> Testo fornito

"""

Per comprendere come dovrebbe funzionare il calcolo corretto della variazione tra debito e Pil, e quindi dei tagli necessari per star dentro i parametri del Fiscal Compact, prendiamo come esempio le previsioni 2015-2016 del Fondo Monetario e proviamo a calcolare:
Debito previsto 2015 (milioni di euro): 2.162.417
Rapporto debito/Pil previsto 2015: 133,12%
Debito previsto 2016 (milioni di euro): 2.175.888
Rapporto debito/Pil previsto 2016: 130,47%
Differenza tra il rapporto debito-Pil 2015 e 2016: 2,65%
2,65% sarà quindi la riduzione “naturale” prevista per il rapporto debito-Pil tra il 2015 e il 2016 senza operare nessun taglio. Sarà però sufficiente a coprire il famoso “ventesimo” della differenza tra debito e 60% del Pil del 2015?
Per saperlo calcoliamo innanzi tutto la differenza tra 133% di rapporto debito-Pil del 2015 e il 60% del Pil:
133%-60%=73%
Un ventesimo di 73%=3,66%
La riduzione “naturale” necessaria per coprire senza tagli la riduzione del fatidico ventesimo sarebbe dunque dovuta essere del 3,66% e non del 2,65 per cento. Per ottenerla dovremo quindi procedere effettivamente a tagli aggiuntivi per la differenza tra 3,66% e 2,65%; ovvero 1,01 per cento.

"""

> Dati forniti
"""

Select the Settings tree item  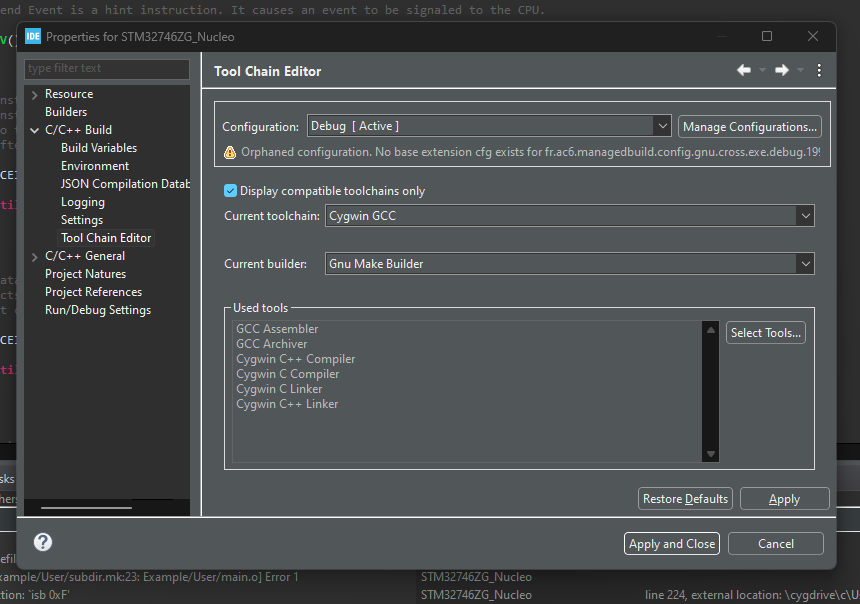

"""

> Consegna
Nel testo sul rapporto tra debito e Pil, quale valore del rapporto debito/Pil è previsto per il 2016? I dati non hanno alcun ruolo in questo compito.

> Risultato
Per il 2016 è previsto un rapporto debito/Pil del 130,47%.